Mario Pecheny

Mario Pecheny

Political Science; Universidad de Buenos Aires, Argentina

Statement

In other times, that is, last year, I would have written another statement. Now my statement is determined by the coordinates of our current lives, relative to the COVID 19 pandemic and the measures with which states, societies and academic institutions try to protect the health of its people. Likewise, the current environment is not the best for intellectual activity, particularly research and higher education institutions in the social sciences and humanities are in crisis: due to funding deficits, questions about their legitimacy, generalized uncertainty and the indolence of many governments.

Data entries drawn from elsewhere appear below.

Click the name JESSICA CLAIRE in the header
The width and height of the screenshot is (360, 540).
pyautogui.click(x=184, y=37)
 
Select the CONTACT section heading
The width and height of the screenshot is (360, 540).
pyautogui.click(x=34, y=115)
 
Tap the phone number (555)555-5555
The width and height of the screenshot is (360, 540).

That is why I would like to make a few comments. The first is that we are living in dark times, in which we are confronted almost daily with ethical dilemmas: what to do, what is fair in this context, what is going to bring better consequences - or at least not worse ones. The second is that despite everything, we - who dedicate ourselves to academic life - count with public spaces, like this one, like LASA, in which we can share our experiences, reflections, and in some way protect ourselves. Defending these public spaces, which also transcend national borders, is key. It is key intellectually and academically, but it is also key from the point of view of democratic citizenship and of our own survival as human beings. The third is that institutions today more than ever have the responsibility of either complicating the lives of their members or taking care of them. A policy of care, in the broadest sense that can be assumed, is then the currency that should guide any institutional strategy today. The fourth and last comment is that the COVID 19 pandemic showed once again that the consequences of the crisis impact differentially according to the structural inequalities of each place, country and region. The COVID 19 experience is intersectional. And the answers should be intersectional too.

In this context, of pandemic and post-pandemic, when it arrives, the challenge for LASA is to maintain its institutional life mediated by the difficulties or impossibilities of face-to-face meetings - what makes the difference with this organization: each conference is a meeting of friends, a ritual, a party, a sharing that goes beyond scientific and intellectual exchanges. The challenge is to achieve a congress, and the various congresses and associated or sub-regional events that there are related to LASA, that are both lively (meaningful, sentidos, festive) and efficient. This then implies combining human warmth, technical efficiency and availability of resources: human, technological and economic.

To get through these challenging times, we need to be efficient and use our available resources cost-effectively, we need technological resources, we need time, and we need to take into account the extreme diversity of access to technology and connectivity in order to avoid reproducing already existing gaps within academia. This includes the management of time, that is unbalanced according mainly to gender division of both public/scholar and domestic work.

The challenge for LASA today is to take care of ourselves: across generations, countries & regions, disciplines, languages, institutions, and in diversity. Solidarity makes the difference. Many of us have researched, studied and advocated for the policies of care. As they say in my country, en la cancha se ven los pingos. In other words, the stakes are high because the moment is tough and because there is much to lose, and much to gain. LASA today has to be an association that articulates solidarity, care and intellectual life in these dark times. If elected to LASA’s executive board, I am committed to contribute to this mission.